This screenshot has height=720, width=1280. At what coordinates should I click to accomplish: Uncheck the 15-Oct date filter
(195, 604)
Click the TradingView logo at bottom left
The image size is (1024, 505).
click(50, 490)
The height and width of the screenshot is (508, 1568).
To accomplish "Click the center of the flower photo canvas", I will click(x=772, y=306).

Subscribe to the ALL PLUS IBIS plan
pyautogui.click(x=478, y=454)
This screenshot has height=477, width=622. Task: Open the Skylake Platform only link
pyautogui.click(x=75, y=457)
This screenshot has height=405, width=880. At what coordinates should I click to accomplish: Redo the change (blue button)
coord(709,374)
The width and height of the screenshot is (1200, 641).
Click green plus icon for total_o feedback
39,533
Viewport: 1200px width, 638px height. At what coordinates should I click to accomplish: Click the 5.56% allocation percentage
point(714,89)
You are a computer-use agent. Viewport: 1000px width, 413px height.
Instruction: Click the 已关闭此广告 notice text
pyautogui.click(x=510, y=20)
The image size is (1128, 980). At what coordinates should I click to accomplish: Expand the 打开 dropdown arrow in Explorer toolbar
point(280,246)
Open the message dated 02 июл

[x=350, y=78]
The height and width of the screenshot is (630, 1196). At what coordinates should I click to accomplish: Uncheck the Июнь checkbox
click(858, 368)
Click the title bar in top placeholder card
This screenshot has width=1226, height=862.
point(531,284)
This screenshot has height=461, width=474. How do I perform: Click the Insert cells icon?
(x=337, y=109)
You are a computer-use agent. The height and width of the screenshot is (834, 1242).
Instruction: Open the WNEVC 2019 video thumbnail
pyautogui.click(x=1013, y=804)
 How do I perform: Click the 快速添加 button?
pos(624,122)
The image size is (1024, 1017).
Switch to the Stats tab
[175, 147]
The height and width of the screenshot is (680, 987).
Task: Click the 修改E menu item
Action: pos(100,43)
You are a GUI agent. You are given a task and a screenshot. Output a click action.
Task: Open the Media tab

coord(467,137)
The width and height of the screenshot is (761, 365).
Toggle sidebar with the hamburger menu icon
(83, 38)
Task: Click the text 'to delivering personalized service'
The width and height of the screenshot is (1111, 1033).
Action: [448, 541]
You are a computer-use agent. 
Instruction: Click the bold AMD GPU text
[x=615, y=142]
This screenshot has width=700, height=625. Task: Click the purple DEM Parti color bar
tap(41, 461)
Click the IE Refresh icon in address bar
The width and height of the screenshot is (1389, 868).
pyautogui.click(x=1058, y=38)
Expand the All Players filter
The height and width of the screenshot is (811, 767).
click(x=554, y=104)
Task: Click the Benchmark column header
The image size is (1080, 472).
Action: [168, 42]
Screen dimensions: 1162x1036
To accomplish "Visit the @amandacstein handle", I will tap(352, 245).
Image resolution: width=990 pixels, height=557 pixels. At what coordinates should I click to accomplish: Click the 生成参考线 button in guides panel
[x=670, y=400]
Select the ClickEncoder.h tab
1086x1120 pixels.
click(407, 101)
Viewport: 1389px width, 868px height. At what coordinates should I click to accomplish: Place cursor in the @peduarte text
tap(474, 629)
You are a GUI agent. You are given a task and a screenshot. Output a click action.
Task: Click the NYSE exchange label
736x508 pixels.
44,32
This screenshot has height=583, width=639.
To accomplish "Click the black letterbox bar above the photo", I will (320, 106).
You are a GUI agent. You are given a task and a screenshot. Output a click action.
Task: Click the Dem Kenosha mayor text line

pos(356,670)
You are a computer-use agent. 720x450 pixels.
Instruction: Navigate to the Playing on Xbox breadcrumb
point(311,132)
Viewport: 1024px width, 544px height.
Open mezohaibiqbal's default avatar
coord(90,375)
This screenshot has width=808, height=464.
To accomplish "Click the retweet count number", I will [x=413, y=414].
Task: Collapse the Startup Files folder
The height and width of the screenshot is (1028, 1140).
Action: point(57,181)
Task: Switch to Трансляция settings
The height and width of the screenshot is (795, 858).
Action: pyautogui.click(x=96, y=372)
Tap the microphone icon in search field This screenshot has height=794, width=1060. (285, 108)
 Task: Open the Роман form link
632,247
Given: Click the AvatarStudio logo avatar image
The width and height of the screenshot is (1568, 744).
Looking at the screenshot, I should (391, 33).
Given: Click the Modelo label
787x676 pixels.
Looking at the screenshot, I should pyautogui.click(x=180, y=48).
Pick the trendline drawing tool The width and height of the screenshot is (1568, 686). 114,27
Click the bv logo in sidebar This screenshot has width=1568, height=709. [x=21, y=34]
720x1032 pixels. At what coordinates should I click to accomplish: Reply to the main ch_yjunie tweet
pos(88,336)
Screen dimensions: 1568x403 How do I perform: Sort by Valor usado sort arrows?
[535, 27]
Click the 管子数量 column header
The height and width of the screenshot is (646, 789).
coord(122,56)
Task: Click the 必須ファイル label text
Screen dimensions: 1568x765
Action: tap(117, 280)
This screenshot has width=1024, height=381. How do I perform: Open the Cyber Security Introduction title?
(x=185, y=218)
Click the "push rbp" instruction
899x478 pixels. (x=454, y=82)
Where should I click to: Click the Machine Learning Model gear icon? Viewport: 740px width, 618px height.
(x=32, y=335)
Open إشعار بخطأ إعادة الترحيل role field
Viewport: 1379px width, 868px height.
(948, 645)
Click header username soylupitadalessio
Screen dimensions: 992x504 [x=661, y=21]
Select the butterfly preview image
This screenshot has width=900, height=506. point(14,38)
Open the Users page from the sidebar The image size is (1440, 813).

* _EXERCISE_:
Wherever a line in the listing contains the word "computer", copy that line out.

* _SOLUTION BELOW_:
You are a computer-use agent. Viewport: 1000px width, 413px height.
You are a computer-use agent. The height and width of the screenshot is (834, 1242).
You are a computer-use agent. 
You are a computer-use agent. 720x450 pixels.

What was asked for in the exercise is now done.